— The problem —
Return verbatim the span of the Definitely Not The Opera text starting with "Over the early" and going on through "nearly two decades.".

— Document text —
== == ==

Definitely Not The Opera
From 1993 to 2016, CBC Radio One aired a weekly Saturday afternoon show focusing on aspects of pop culture. There were regular contributors to the show – which was called Definitely Not The Opera (DNTO) because it aired opposite Saturday Afternoon at the Opera on CBC Stereo.
Over the early years I was asked to be a contributor to DNTO about TV shows. Recently I came across an article in Variety about The West Wing – one of the best TV shows in the past 25 years – reporting that the cast will reunite for the first time in nearly two decades.
“A West Wing Special to Benefit When We All Vote” will debut on HBO this fall. It will feature a theatrical staging of the “Hartsfield’s Landing” episode from the show’s third season . The special is meant to raise awareness for When We All Vote, a non-partisan, nonprofit organization co-chaired by Michelle Obama which was founded to increase participation in every election in America.
Checking my files, I found I had done a DNTO piece on The West Wing about the Bush Gore presidential election. It proved interesting to read the piece about The West Wing and compare it to the forthcoming election – which might be titled “The End of the World As We Know It” – (apologies to REM). With a little fine editing by my friend Kevin Burns, here is the original piece which aired on November 11, 2000.
Definitely Not The Opera – for November 11, 2020
Well, for better or for worse, the people of the United States have just elected a new president. In the infamous Gore/Bush contest, George W. Bush narrowly lost the popular vote to Al Gore but still managed to beat him in the electoral college.
One odd thing about all this is just how wrong the polls got it. Throughout the campaign the candidate leading both Bush and Gore by at least 70 points in the polls was Josiah Bartlet – a Liberal democrat.

== == ==

— Input data —
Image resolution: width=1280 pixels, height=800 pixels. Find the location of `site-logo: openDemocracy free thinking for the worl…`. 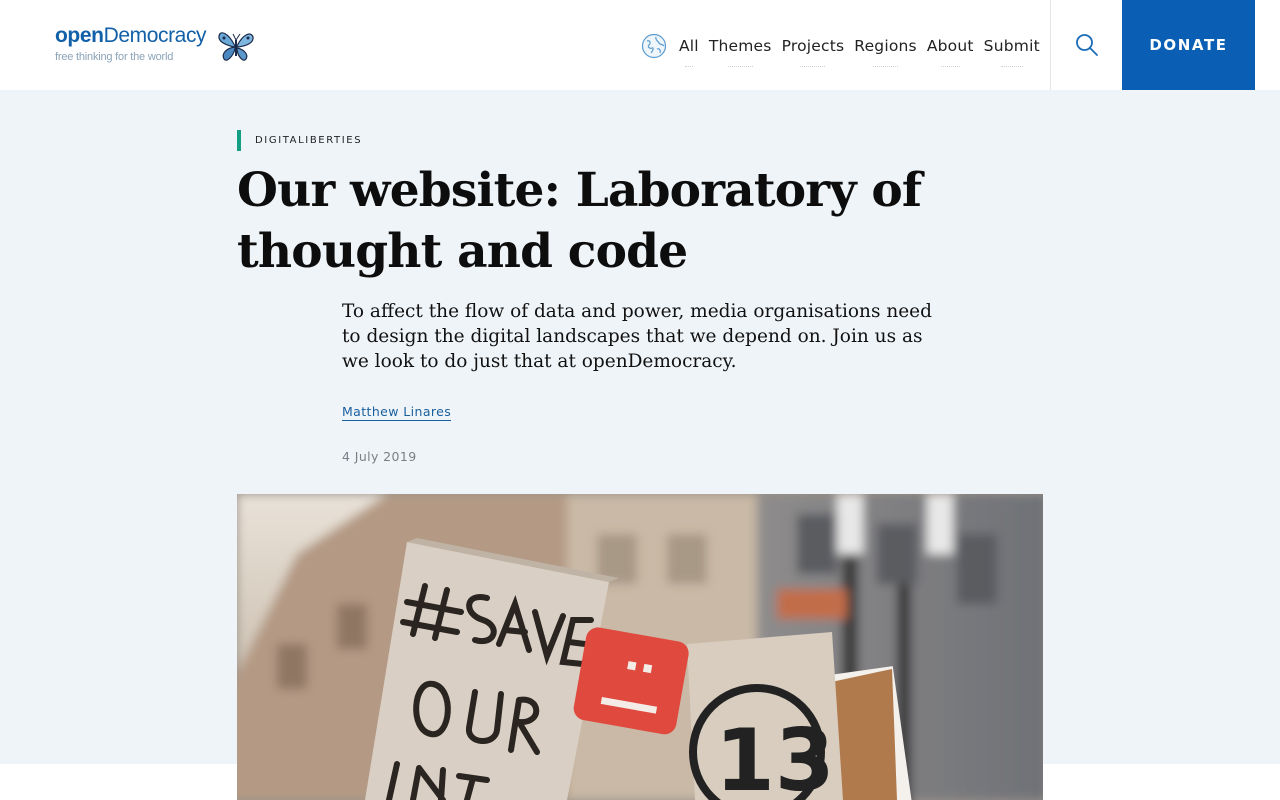

site-logo: openDemocracy free thinking for the worl… is located at coordinates (160, 46).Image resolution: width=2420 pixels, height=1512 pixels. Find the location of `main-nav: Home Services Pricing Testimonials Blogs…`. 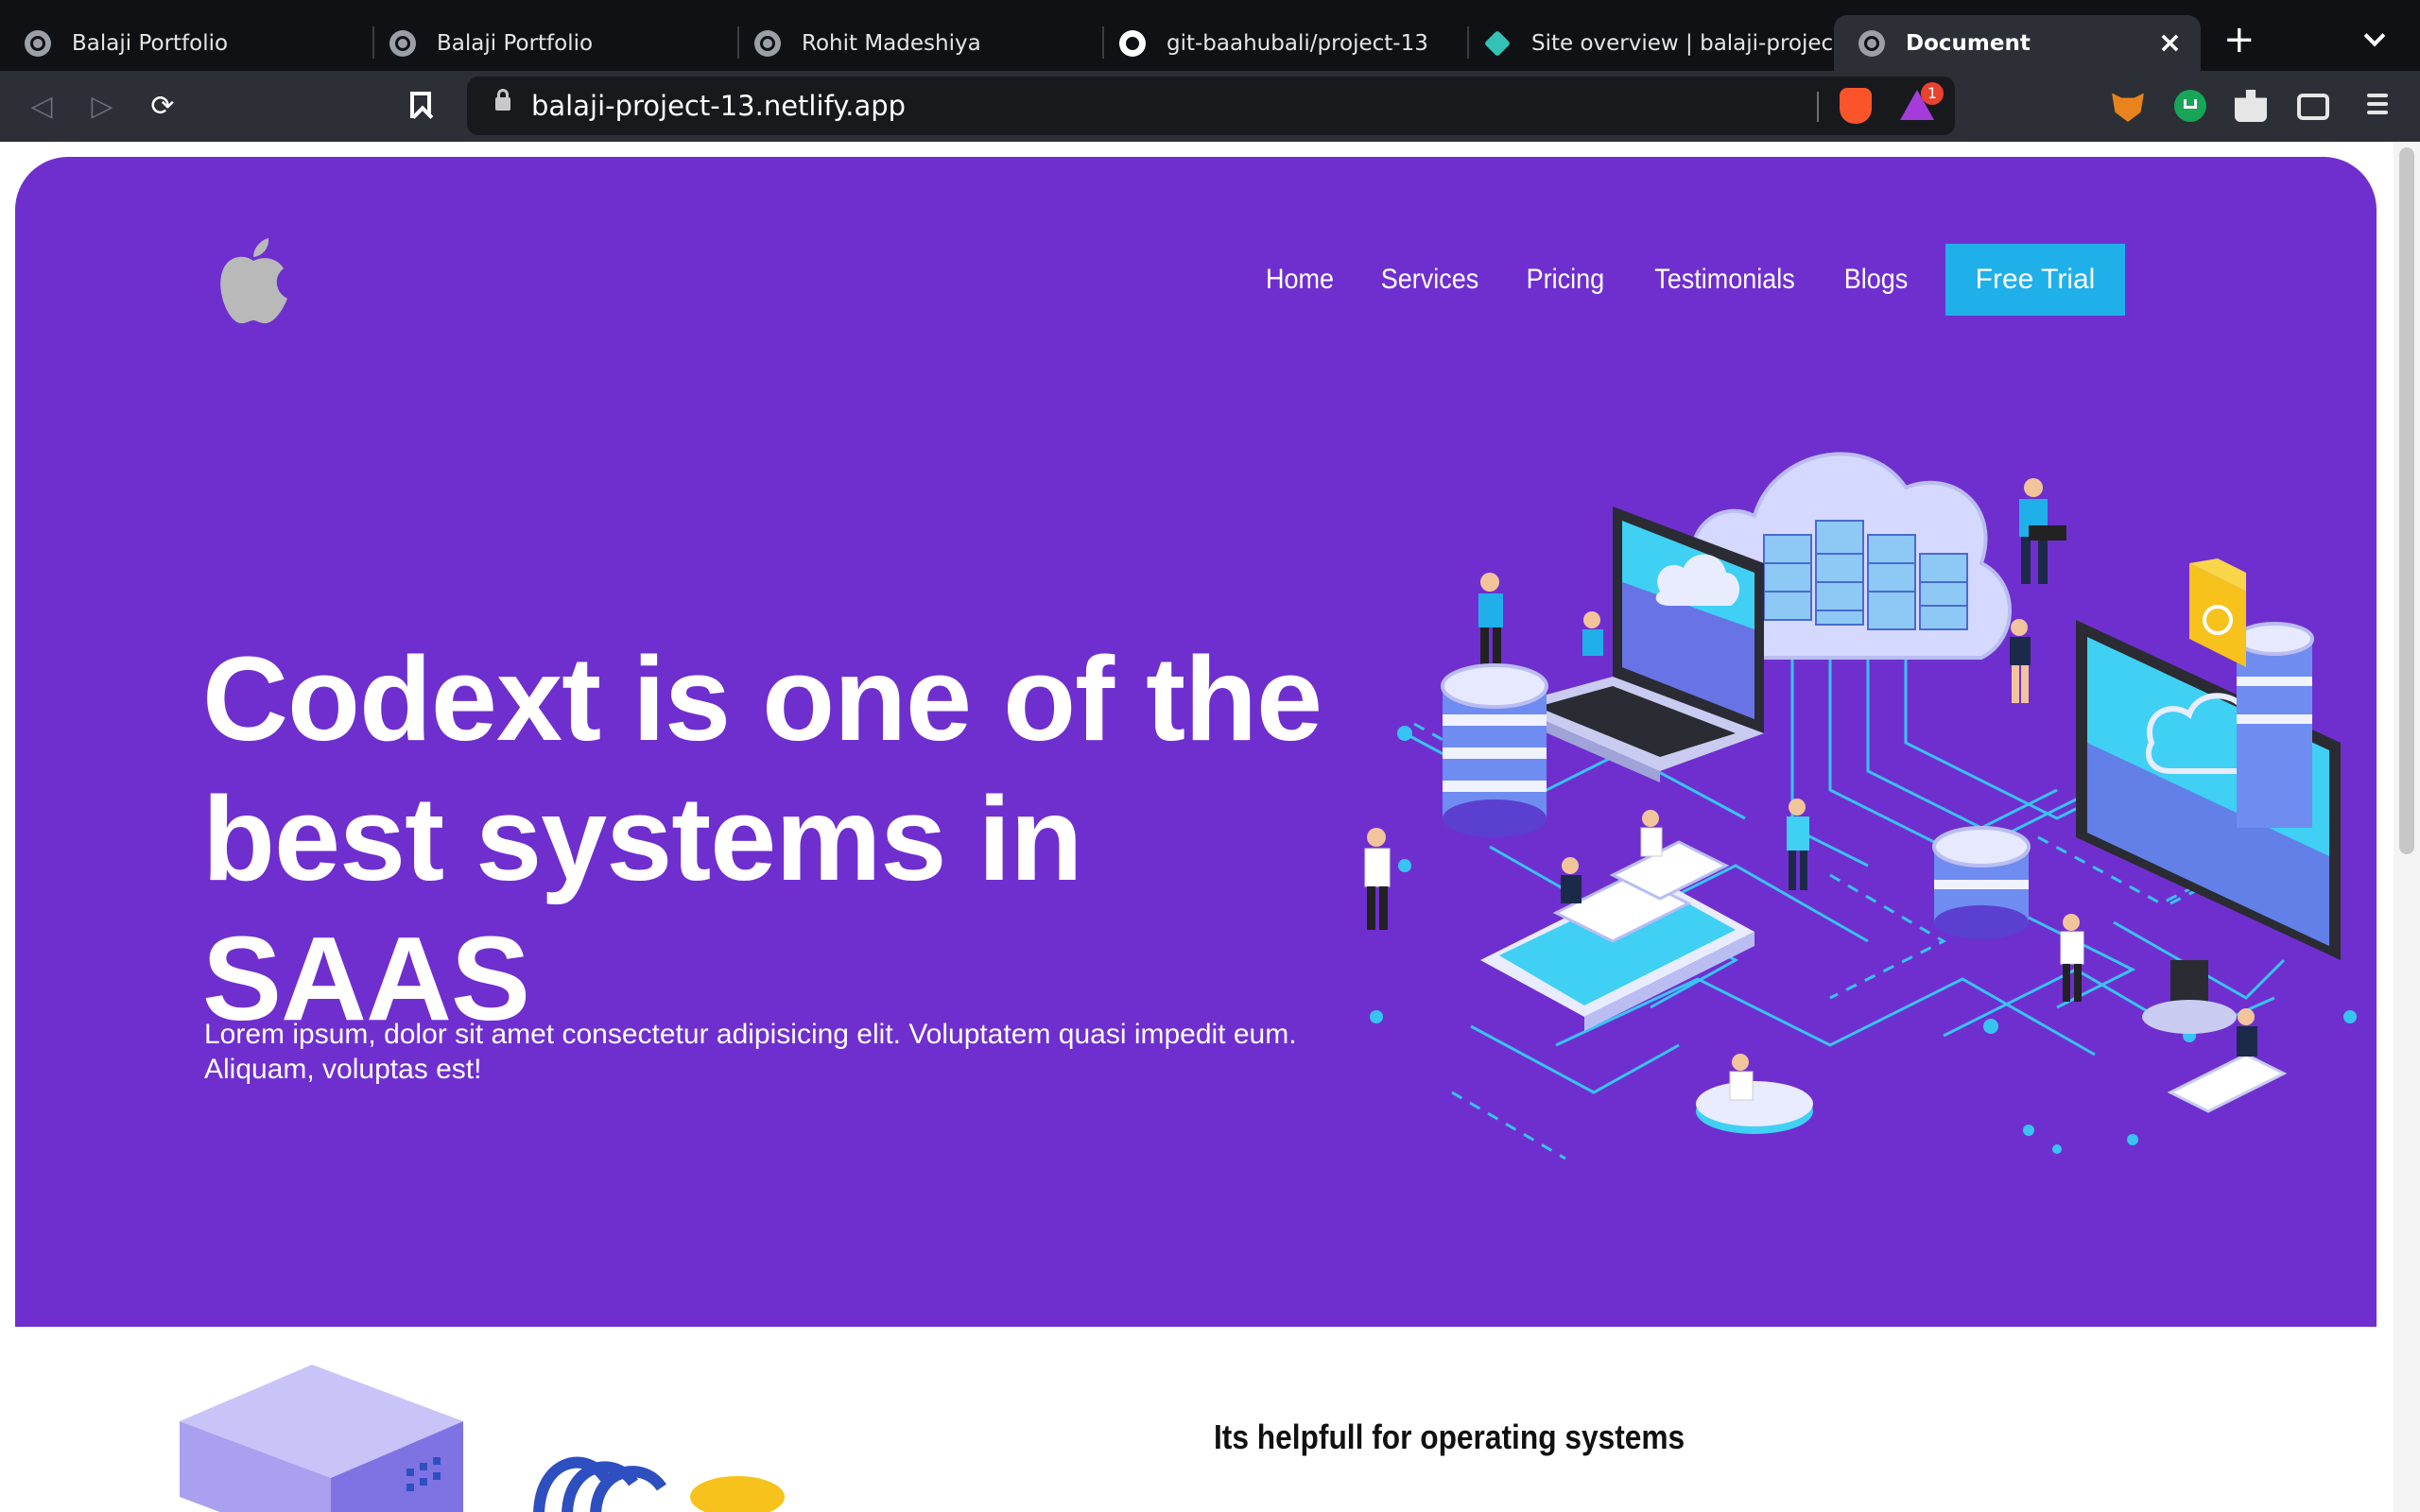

== == ==

— Result of this exercise —
Over the early years I was asked to be a contributor to DNTO about TV shows. Recently I came across an article in Variety about The West Wing – one of the best TV shows in the past 25 years – reporting that the cast will reunite for the first time in nearly two decades.